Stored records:
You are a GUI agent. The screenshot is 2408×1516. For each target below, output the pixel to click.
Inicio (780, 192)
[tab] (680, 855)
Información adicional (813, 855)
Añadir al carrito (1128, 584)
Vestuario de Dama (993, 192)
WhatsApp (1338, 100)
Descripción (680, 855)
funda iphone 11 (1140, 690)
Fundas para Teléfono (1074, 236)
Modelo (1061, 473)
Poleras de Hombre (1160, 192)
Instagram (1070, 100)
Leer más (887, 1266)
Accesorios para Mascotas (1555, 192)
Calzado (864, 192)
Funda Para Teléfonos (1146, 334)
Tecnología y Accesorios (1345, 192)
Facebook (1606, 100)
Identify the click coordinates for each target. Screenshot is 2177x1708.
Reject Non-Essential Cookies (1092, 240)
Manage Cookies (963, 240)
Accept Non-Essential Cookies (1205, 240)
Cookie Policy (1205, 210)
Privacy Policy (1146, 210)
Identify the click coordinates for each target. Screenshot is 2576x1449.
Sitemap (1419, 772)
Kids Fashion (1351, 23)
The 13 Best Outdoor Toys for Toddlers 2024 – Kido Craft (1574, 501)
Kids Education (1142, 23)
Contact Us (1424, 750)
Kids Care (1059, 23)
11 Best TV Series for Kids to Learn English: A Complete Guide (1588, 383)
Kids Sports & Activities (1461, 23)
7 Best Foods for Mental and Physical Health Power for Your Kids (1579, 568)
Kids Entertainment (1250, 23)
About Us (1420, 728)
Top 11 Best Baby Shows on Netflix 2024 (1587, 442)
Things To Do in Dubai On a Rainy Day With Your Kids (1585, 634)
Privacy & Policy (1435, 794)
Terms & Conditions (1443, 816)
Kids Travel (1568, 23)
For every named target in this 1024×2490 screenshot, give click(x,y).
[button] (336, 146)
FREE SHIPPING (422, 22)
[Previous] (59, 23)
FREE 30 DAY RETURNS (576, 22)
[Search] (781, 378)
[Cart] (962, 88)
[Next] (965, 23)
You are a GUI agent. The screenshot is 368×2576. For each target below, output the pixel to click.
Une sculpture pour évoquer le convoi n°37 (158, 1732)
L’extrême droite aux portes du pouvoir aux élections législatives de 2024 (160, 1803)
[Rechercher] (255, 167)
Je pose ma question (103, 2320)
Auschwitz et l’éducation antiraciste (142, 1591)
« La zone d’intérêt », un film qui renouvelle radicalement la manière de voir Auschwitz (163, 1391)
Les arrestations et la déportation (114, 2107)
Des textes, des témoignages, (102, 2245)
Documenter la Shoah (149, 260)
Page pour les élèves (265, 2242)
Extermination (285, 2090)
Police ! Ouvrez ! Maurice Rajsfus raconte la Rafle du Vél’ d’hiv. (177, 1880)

Description of the task: All lines in the data above from the one with "WhatsApp (1338, 100)" through the one with "[Next] (965, 23)" must be repeated exactly, and no others.

Solution for this exercise:
WhatsApp (1338, 100)
Descripción (680, 855)
funda iphone 11 (1140, 690)
Fundas para Teléfono (1074, 236)
Modelo (1061, 473)
Poleras de Hombre (1160, 192)
Instagram (1070, 100)
Leer más (887, 1266)
Accesorios para Mascotas (1555, 192)
Calzado (864, 192)
Funda Para Teléfonos (1146, 334)
Tecnología y Accesorios (1345, 192)
Facebook (1606, 100)
Identify the click coordinates for each target. Screenshot is 2177x1708.
Reject Non-Essential Cookies (1092, 240)
Manage Cookies (963, 240)
Accept Non-Essential Cookies (1205, 240)
Cookie Policy (1205, 210)
Privacy Policy (1146, 210)
Identify the click coordinates for each target. Screenshot is 2576x1449.
Sitemap (1419, 772)
Kids Fashion (1351, 23)
The 13 Best Outdoor Toys for Toddlers 2024 – Kido Craft (1574, 501)
Kids Education (1142, 23)
Contact Us (1424, 750)
Kids Care (1059, 23)
11 Best TV Series for Kids to Learn English: A Complete Guide (1588, 383)
Kids Sports & Activities (1461, 23)
7 Best Foods for Mental and Physical Health Power for Your Kids (1579, 568)
Kids Entertainment (1250, 23)
About Us (1420, 728)
Top 11 Best Baby Shows on Netflix 2024 (1587, 442)
Things To Do in Dubai On a Rainy Day With Your Kids (1585, 634)
Privacy & Policy (1435, 794)
Terms & Conditions (1443, 816)
Kids Travel (1568, 23)
For every named target in this 1024×2490 screenshot, give click(x,y).
[button] (336, 146)
FREE SHIPPING (422, 22)
[Previous] (59, 23)
FREE 30 DAY RETURNS (576, 22)
[Search] (781, 378)
[Cart] (962, 88)
[Next] (965, 23)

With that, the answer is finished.